21. Il convient de rappeler que, si la fiscalité directe relève de la compétence des États membres, ces derniers doivent l'exercer dans le respect du droit communautaire . Il s'ensuit que les États membres, dans l'exercice de leur compétence retenue, ne doivent pas contrevenir aux libertés fondamentales garanties par le traité, telles que la liberté de circulation des travailleurs .

22. La Cour a précisé également que ces libertés sont inconditionnelles, de sorte qu'un État ne saurait faire dépendre leur respect du contenu d'une convention relative à la prévention de la double imposition conclue avec un autre État membre .
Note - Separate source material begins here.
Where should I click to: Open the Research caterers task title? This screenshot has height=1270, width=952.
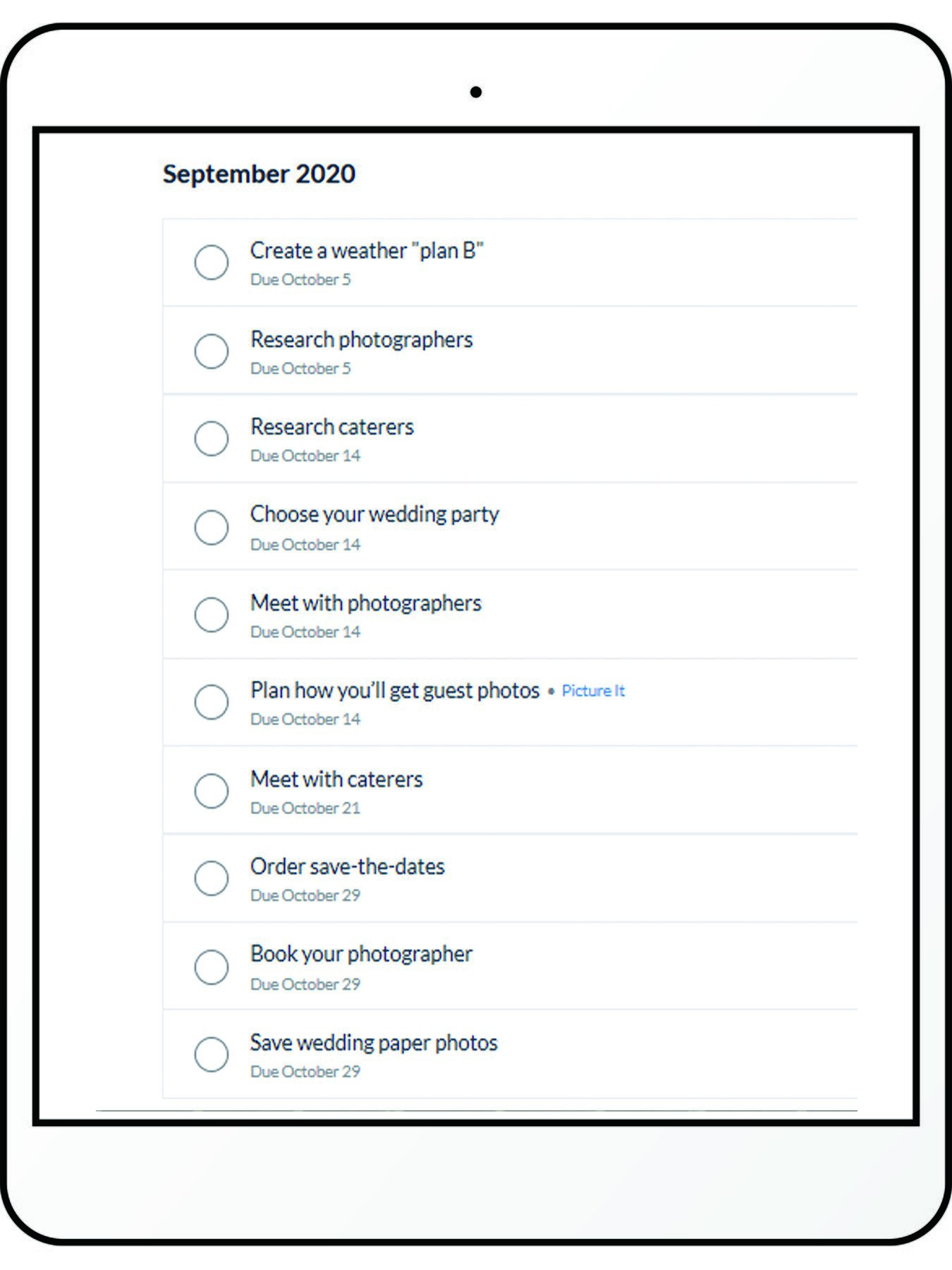click(x=331, y=427)
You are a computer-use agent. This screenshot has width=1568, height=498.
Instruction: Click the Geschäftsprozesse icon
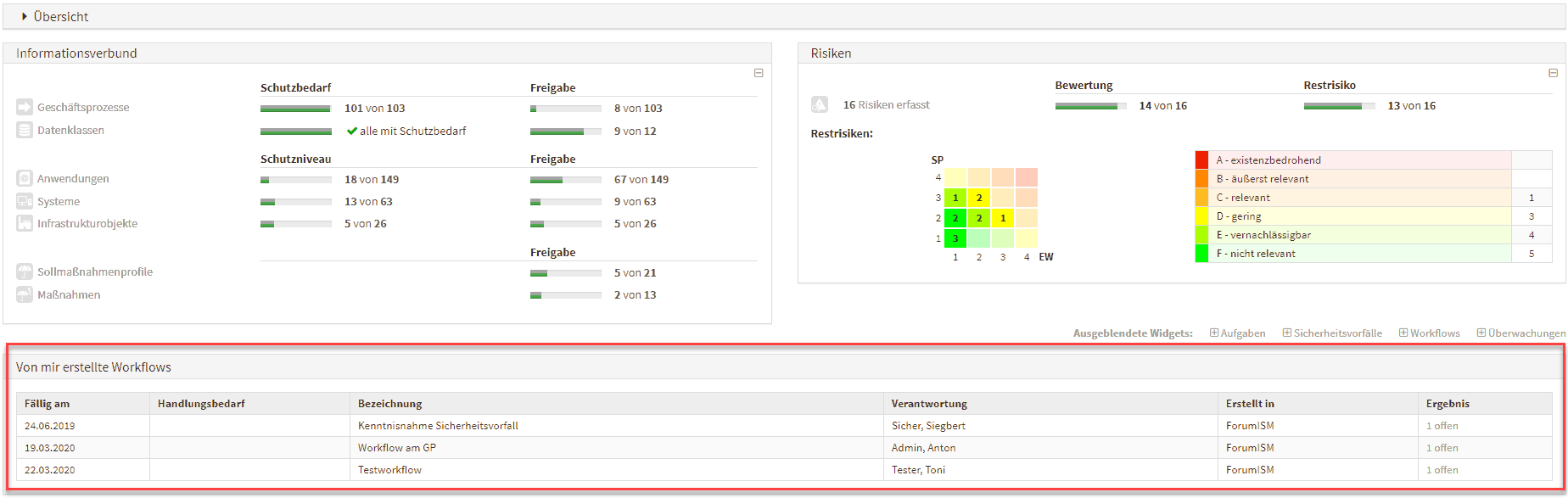point(24,107)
23. Il est de jurisprudence constante que l'article 48 du traité prohibe non seulement les discriminations directes, fondées sur la nationalité, mais également toutes les formes dissimulées de discrimination qui, par application d'autres critères de distinction, aboutissent en fait au même résultat .

24. La Cour a également constaté, à plusieurs reprises, que l'article 48 du traité met en oeuvre un principe fondamental consacré par l'article 3, sous c), du traité CE [devenu, après modification, article 3, sous c), CE], selon lequel, aux fins énoncées à l'article 2 du traité CE (devenu, après modification, article 2 CE), l'action de la Communauté comporte l'abolition entre les États membres des obstacles à la libre circulation des personnes .

25. Elle a considéré que l'ensemble des dispositions du traité relatives à la libre circulation des personnes vise à faciliter, pour les ressortissants communautaires, l'exercice d'activités professionnelles de toute nature sur le territoire de la Communauté et s'oppose aux mesures qui pourraient défavoriser ces ressortissants lorsqu'ils souhaitent exercer une activité économique sur le territoire d'un autre État membre .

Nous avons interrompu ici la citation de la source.